Nella sua grande casa a Vienna fa una scoperta devastante. I suoi genitori, fervidi antinazisti, nascondono dietro a un finto muro Elsa, una giovane donna ebrea. Johannes, feroce antisemita, comincia a spiarla, eccitato dall’idea di poter controllare il destino di chi ha imparato a odiare. Elsa, costretta nella soffitta, dipinge e sogna a occhi aperti guardando un angolo di cielo dalla finestra. Ben presto l’astio iniziale di Johannes si trasforma in interesse, poi amore e infine ossessione.
Tra i due si instaura una sorta di “gioco amoroso”, fatto di brevi battute e lunghi silenzi, slanci d’affetto, dispetti e accese discussioni. Elsa è prigioniera del suo nascondiglio e delle attenzioni di lui, ma la sua mente è libera di viaggiare. Johannes, invece, per quanto libero, si scopre sempre più prigioniero dell’ossessione per lei.
Improvvisamente la guerra finisce, Vienna si trasforma, e Johannes si accorge che, caduto il nazismo, Elsa non ha più motivo di rimanere lì. Così, per non perdere quella particolarissima relazione, che spazia tra passione e follia, dipendenza e indifferenza, decide di non farle scoprire la verità, manipolandola a suo favore.



Johannes è un ragazzo quando il nazismo inizia a dilagare, le sue idee sono confuse come per tutti gli adolescenti, ancora non gli è chiaro cos'è il bene e cos'è il male così come non sa che, quel nuovo partito con le sue ideologie e le sue divise cambierà per sempre la storia del mondo moderno.

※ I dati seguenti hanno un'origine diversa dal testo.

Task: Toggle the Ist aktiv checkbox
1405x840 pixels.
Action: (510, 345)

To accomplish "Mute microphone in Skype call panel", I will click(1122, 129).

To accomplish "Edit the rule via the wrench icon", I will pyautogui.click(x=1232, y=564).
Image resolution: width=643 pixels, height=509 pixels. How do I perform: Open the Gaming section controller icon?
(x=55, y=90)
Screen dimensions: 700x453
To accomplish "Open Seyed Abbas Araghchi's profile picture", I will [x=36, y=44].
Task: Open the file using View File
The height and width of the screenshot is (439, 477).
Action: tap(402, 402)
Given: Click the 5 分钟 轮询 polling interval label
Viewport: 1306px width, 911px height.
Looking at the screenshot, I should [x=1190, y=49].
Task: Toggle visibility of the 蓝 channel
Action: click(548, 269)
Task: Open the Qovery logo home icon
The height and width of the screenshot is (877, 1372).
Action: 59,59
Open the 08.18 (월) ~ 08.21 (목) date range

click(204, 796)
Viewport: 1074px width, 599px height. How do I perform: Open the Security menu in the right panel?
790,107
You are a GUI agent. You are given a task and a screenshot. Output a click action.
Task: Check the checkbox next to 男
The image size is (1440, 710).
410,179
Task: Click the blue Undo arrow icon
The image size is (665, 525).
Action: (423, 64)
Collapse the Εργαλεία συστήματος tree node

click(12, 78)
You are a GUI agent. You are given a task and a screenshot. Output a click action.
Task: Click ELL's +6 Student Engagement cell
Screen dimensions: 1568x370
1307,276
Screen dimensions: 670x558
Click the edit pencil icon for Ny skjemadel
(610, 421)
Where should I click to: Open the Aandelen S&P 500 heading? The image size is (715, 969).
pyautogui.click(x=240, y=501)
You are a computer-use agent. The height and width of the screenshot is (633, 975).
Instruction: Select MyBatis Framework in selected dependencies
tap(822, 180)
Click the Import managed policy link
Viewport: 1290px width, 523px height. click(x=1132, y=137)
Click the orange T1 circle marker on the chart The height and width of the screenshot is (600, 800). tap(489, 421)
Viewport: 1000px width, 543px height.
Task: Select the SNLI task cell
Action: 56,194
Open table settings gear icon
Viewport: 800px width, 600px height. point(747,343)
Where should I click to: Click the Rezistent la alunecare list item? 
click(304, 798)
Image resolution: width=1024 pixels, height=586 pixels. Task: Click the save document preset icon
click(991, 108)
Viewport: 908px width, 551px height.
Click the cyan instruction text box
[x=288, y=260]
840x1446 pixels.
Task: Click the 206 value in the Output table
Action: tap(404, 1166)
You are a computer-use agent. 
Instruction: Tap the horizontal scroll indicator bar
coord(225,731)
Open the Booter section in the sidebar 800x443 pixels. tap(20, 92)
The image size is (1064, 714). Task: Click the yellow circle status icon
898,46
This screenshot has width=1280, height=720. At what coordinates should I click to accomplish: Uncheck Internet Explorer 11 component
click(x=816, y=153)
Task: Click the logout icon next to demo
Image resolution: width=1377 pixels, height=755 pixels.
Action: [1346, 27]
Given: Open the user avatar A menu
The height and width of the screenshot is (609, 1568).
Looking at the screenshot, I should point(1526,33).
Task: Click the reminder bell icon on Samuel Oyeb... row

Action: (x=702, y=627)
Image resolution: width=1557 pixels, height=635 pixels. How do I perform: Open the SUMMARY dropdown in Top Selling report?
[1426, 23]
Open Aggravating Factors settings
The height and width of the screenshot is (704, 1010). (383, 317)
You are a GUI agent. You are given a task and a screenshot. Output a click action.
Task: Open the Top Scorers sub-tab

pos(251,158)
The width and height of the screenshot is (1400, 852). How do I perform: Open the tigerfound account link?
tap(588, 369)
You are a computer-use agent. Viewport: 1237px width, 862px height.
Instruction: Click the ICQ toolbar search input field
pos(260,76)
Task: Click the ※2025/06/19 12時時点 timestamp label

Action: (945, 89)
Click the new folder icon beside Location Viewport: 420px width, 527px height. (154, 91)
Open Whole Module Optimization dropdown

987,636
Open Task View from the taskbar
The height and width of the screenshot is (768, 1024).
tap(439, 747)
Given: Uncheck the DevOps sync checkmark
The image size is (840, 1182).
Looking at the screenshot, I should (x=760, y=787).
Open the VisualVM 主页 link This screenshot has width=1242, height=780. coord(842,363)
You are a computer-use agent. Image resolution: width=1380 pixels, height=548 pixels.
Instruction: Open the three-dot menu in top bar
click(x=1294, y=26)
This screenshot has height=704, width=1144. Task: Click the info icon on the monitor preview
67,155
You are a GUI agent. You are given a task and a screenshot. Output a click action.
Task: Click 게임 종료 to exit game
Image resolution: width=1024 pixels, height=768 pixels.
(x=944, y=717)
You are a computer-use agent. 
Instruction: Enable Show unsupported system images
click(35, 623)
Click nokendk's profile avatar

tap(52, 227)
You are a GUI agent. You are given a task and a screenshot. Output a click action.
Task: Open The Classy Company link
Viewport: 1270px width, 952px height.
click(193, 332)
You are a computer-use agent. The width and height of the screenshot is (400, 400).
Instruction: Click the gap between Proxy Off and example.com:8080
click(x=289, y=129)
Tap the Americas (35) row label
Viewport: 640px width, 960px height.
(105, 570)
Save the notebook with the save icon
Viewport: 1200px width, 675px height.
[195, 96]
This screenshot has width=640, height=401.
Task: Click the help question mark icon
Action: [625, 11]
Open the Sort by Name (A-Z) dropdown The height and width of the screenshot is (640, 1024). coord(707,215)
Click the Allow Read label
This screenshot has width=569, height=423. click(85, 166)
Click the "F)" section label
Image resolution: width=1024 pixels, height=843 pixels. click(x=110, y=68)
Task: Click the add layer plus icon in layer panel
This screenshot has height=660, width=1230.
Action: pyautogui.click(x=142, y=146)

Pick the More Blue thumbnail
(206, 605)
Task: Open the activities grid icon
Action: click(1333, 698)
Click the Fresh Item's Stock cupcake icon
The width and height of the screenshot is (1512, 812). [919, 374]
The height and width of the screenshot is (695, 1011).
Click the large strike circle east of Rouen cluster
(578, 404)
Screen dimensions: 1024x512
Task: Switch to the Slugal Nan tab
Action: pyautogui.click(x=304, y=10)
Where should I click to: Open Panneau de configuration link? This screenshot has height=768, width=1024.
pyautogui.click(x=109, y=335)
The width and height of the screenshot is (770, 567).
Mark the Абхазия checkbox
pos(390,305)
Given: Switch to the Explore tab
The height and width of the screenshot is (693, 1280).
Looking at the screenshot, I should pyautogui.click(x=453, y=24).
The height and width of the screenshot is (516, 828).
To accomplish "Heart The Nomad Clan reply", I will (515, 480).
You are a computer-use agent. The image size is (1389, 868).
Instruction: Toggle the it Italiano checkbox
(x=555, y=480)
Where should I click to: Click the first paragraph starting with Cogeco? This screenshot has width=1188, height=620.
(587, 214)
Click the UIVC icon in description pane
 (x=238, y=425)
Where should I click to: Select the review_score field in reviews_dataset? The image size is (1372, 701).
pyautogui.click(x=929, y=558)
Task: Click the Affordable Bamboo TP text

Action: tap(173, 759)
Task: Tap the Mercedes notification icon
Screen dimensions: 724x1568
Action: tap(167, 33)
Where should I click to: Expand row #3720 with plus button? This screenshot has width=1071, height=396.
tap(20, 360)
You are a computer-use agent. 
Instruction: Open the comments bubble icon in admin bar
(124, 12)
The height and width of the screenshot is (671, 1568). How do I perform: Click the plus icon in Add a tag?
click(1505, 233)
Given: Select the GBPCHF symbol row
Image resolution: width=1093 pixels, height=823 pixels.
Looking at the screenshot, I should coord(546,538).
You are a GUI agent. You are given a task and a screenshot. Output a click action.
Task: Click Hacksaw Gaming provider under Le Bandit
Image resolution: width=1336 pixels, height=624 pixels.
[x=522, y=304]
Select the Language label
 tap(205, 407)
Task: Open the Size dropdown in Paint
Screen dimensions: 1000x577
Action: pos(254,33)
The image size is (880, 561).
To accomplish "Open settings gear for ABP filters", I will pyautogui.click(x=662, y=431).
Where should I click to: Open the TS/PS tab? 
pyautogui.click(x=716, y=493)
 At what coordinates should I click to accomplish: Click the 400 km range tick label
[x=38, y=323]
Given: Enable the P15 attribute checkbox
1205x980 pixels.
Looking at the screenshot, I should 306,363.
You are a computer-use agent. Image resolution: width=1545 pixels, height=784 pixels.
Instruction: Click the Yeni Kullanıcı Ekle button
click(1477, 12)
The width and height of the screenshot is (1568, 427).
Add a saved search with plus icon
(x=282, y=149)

La sua vita è stata disseminata di menzogne che si sono radicate così tanto bene in lui, come un albero dalle lunghe radici che adesso ha paura di dire la verità, ha paura di far crollare tutto quello che ha costruito in questi anni. Il cielo in gabbia è questo, una lunga confessione durante la quale il protagonista parte dalla sua adolescenza e si mette a nudo, piano piano, pagina dopo pagina si toglie dalla faccia tutte le maschere, tutte le convinzioni che ha costruito per rivelarsi alla fine. Non è stata una lettura semplice, il ritmo della narrazione è stato spesso lento e poco incalzante, sono pochi i momenti di "azione" a discapito delle riflessioni del protagonista. Perchè ha scelto di sposare gli ideali del nazismo? Perchè ha scelto di far vivere Elsa come una reclusa? Molti perchè e molte risposte che provano a giustificare un comportamento egoistico e paranoico. Non è facile assolvere Johannes, io per esempio non ci sono riuscita e questo, unito alla lenta cadenza del romanzo, mi ha impedito di apprezzarlo e di godermi la lettura. Sono curiosa di conoscere le vostre impressioni, per confrontarmi con chi forse è riuscito a trovare del buono in questo personaggio.

Durata totale della lettura: quattro giorni
Bevanda consigliata: tè ai frutti rossi
Formato consigliato: cartaceo
Età di lettura consigliata: da 16 anni


"Amore significa due persone che stanno insieme a qualunque costo. L’amore è una colla, la più potente che ci sia, che tiene assieme due persone."